4 Comments Join the Conversation

  1. It’s strange that disabled and very old and suffering are programmed to cling to life but on the other hand healthy and intelligent persons lose purpose of and interest in life and want to switch it off.


    • You’ve made that statement from complete ignorance, didn’t you? The lion’s share of suicides are, in fact, completed by elderly and disabled persons. That seemingly otherwise healthy and intelligent people can attempt suicide doesn’t negate the possibility of other causes, such as psychiatric disorders, being overwhelmed by circumstances in their lives, et al, that are likely not visible to someone just glancing in their general direction. I would hope that, since you’re actually looking at this page, you’re only taking the first step to alleviating your apparent need to make such statements.
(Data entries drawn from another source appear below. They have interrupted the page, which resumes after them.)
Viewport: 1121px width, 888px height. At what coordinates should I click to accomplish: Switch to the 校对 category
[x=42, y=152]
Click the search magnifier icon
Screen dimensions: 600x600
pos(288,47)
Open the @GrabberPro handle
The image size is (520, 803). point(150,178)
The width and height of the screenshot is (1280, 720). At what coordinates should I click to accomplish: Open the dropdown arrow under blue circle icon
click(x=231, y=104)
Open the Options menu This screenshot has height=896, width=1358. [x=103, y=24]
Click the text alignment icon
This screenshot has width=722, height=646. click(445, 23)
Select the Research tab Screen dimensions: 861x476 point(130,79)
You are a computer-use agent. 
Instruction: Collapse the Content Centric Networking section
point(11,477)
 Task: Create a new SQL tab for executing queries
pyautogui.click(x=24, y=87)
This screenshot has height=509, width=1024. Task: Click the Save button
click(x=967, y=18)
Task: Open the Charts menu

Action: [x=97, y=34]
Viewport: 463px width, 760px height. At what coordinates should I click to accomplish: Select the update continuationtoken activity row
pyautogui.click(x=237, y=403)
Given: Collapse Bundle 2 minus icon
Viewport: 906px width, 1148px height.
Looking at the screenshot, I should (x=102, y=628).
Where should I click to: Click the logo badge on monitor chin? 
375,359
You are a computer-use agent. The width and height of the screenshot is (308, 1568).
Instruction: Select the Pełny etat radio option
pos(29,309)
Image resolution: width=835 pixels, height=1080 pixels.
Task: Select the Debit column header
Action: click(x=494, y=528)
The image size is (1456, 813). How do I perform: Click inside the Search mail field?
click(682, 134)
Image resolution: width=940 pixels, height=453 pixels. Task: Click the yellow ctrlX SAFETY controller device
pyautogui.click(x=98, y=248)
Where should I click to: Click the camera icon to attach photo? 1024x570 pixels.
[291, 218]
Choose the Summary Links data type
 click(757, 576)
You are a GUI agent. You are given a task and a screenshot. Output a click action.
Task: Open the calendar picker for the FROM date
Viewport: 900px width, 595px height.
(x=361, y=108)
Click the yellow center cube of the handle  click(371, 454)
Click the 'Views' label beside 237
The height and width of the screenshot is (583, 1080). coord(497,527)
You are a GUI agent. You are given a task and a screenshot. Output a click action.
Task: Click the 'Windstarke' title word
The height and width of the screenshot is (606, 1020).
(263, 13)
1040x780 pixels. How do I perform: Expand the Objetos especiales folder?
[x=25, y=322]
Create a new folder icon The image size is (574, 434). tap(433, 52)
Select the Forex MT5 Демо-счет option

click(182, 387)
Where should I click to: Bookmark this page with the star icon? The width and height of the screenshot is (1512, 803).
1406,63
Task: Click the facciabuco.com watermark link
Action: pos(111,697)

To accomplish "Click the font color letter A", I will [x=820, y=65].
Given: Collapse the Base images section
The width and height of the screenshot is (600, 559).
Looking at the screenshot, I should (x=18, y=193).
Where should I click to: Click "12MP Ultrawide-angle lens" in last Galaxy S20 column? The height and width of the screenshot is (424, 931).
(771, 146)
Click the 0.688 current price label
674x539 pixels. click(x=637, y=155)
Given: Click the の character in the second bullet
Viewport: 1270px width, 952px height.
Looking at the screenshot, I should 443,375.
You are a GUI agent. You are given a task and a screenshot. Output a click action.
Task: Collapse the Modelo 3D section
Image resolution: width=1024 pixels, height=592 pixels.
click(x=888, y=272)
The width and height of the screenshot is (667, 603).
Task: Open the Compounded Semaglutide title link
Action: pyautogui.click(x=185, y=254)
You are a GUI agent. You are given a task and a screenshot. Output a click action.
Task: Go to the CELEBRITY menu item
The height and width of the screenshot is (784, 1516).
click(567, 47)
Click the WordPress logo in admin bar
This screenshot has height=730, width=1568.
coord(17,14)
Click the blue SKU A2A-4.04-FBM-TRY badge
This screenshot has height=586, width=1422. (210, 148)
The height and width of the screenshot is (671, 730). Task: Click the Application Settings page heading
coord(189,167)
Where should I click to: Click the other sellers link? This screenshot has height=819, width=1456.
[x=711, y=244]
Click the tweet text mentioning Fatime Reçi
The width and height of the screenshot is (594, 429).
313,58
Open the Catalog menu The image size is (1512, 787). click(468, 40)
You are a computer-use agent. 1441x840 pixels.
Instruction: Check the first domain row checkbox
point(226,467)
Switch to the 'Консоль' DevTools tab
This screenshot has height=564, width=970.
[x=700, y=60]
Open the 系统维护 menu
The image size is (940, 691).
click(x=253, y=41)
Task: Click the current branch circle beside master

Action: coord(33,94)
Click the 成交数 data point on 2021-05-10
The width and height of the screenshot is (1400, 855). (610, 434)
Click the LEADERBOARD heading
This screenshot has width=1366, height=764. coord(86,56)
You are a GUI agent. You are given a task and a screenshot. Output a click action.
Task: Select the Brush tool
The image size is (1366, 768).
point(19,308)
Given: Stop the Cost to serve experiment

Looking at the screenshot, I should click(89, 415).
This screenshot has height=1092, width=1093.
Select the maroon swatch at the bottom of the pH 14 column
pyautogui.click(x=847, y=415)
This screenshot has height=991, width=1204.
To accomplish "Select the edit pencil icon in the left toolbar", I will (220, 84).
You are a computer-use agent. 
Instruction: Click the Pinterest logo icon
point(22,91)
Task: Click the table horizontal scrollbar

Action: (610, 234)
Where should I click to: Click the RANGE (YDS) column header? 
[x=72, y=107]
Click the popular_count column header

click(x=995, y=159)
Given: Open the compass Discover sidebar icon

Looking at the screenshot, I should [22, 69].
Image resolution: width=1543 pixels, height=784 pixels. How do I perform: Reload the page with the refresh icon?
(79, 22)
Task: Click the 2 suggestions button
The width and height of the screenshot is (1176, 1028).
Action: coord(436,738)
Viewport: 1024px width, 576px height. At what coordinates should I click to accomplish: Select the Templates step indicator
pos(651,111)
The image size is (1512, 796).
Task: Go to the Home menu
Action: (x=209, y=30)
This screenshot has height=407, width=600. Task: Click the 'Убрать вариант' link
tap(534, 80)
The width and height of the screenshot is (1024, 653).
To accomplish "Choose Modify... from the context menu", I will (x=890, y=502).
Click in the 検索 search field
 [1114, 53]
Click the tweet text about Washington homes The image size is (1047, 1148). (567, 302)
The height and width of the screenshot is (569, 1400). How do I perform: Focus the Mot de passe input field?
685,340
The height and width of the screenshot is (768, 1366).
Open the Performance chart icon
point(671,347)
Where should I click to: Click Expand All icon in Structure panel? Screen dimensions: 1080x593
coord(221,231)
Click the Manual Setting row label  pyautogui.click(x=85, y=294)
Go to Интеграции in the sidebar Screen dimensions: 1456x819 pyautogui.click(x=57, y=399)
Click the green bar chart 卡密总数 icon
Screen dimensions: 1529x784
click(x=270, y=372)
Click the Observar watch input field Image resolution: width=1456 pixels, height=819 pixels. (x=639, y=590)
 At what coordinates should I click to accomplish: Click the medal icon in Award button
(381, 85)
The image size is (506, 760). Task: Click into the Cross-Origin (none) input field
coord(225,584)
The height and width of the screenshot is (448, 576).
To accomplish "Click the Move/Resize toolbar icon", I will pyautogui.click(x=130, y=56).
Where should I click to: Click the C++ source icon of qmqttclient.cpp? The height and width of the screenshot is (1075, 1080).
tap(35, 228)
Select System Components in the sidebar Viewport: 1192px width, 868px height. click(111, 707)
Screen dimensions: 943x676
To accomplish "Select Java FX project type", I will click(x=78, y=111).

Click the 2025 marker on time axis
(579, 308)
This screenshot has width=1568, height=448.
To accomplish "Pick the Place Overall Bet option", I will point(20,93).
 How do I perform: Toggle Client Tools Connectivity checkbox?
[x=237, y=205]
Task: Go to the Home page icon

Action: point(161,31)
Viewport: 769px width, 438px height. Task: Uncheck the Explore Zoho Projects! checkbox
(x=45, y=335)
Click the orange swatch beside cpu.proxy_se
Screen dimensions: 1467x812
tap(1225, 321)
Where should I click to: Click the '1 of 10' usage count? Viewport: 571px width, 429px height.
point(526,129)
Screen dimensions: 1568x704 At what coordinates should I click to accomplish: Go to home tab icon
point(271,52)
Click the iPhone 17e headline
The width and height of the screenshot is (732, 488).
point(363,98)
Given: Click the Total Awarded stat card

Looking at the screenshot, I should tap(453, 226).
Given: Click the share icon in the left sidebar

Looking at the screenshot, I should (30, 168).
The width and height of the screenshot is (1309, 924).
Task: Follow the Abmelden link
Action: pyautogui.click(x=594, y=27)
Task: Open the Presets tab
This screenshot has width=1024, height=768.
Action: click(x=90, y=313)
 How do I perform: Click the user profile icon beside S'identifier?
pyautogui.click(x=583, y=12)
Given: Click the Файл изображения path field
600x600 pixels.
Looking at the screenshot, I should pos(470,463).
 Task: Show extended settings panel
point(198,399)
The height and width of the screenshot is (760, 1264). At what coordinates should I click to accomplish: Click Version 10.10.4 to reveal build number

      • I’d also add… the general picture of people that are suicidal, attempt or commit suicide is that of generally healthy and young (white, middle class etc). I’ve scoured the Internet for suicide prevention material and pay close attention to any media attention it is given and the faces one sees are overwhelmingly healthy looking, young and often people that have ‘everything going for them’ (think h.s. and college students with a fair amount of social privilege or famous people). Any ignorance in the Patels comment, I would say, is fueled by not just ‘stigma’ but the reluctance of even the most generous resources (working to ‘fight stigma’) to show images of people that may have the actual appearance of desperation. The mental health system in this country is, for many, near useless and they are left to fend for themselves. People that don’t fit the popular suicide prevention poster child image probably don’t have their stories told because they either aren’t around to tell them now or they don’t have any ‘glad I didn’t’, ‘life now has meaning’ happy ending to tell (they are too busy still getting by, some how not dead but not really alive and with no or minimal and likely demeaning mental health treatment).